My nostalgic column “Sugar-frosted memories of 1970s cereal” (July 23) elicited comments by the boxful.
“Cereal was one of my best friends,” Tallmadge native Mike Vayda wrote. “Never let me down; never failed to entertain and sustain.
“I read so many boxes! To this day, ‘lecithin’ and ‘dextrose’ and ‘part of a balanced breakfast’ run in a loop in my mind.
“I was Team Franken Berry; Count Chocula was an aristocratic bully.

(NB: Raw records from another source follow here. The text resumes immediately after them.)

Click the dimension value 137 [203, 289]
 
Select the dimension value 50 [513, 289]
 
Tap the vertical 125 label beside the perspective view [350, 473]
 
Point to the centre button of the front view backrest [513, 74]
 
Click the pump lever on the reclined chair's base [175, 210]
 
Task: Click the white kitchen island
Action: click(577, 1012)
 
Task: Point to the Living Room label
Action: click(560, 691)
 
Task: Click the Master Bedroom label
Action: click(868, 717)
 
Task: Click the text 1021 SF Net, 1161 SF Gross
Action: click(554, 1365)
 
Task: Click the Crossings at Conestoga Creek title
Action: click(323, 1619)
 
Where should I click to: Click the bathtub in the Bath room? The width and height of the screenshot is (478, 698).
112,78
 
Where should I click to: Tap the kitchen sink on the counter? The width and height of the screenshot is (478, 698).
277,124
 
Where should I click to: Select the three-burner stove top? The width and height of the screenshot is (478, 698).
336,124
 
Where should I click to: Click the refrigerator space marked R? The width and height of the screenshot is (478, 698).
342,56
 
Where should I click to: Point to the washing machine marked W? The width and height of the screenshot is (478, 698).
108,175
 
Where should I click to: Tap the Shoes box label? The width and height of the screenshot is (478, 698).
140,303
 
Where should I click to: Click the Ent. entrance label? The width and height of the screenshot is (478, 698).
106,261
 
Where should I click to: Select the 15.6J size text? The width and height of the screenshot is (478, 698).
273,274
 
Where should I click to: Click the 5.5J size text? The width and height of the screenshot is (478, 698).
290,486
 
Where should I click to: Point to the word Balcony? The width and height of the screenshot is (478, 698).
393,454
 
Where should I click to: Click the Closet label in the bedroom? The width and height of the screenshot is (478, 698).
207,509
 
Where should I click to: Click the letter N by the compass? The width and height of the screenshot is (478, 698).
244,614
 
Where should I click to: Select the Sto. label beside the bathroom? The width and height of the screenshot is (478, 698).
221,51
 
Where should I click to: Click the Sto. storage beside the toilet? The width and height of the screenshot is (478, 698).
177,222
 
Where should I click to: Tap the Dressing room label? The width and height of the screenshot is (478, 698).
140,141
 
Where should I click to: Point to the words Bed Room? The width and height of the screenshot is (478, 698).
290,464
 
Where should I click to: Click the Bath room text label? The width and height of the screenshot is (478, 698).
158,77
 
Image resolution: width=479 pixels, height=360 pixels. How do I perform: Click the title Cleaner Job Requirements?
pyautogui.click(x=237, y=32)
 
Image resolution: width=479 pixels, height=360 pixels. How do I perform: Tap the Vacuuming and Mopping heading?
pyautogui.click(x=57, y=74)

“I had so many favorites! Perhaps Honeycomb was No. 1. How could anyone turn down the cereal when it had that SONG?
“I'm singing it now in my head …”
Hey, Mike, I think I can hear you in that imaginary Honeycomb Hideout: “Honeycomb’s big. Yeah, yeah, yeah! It’s not small. No, no, no!”
I’d never thought about it before, but it probably wasn’t easy to have the name Mike after Life cereal made that popular TV commercial in the 1970s.
“Hey, Mikey! He likes it!”
Retired librarian Michael Elliott, a Cap’n Crunch aficionado in youth, said he took a lot of teasing in elementary school because of Life cereal.
“Even today, once in a while when meeting someone for the first time, they’ll bring up that advertisement,” Elliott said. “Nowadays it gives me a chuckle, and for a fact many of my close friends actually know me as ‘Mikey’… all thanks to a 50-year-old TV commercial.”
After reading my ode to sweet breakfast, reader Karen Stevens wrote: “Just asking: Has your dentist sent his kids to college, on your ‘sugared’ past?”
I still have my chompers, Karen. Thanks to good genes, proper care and regular checkups with Dr. Kimberly, I’m not quitting Lucky Charms.
Lauri Phillips recalls the thrill of discovering forbidden cereal during childhood sleepovers.
“You write of everything I remember and felt as a kid,” she noted. “Yes, I remember going to my cousins’ house to stay and was amazed because they had Cap'n Crunch and we weren't allowed to get it at my house.”
James Verde remembers sending away for must-have toys from Kellogg’s in the 1950s that required collecting a certain number of box tops and mailing them with a quarter that had to be carefully taped down so it wouldn’t jiggle.
“Running to the mailbox daily when awaiting the mailman to see if the toy had arrived was torture,” he said. “Tell me, how could a kid resist sending something to a place called Battle Creek, Michigan?”
Here’s a puzzler to add to our “Little mysteries from the Soap Box Derby” (July 9): Who was the Kansas imposter?
As a boy growing up in Akron, Leo Johnson got caught up in the hoopla in the 1950s. He remembers when tens of thousands of people filled the stands at Derby Downs and when derby parades engulfed downtown Akron. It was such an exciting time.
“Once at the parade, a girl asked me if I was a derby champion and of course I said ‘yes,’ ” Johnson recalled. “She wanted my autograph and I signed: ‘Leo Johnson, Topeka Kansas.’ She was thrilled.”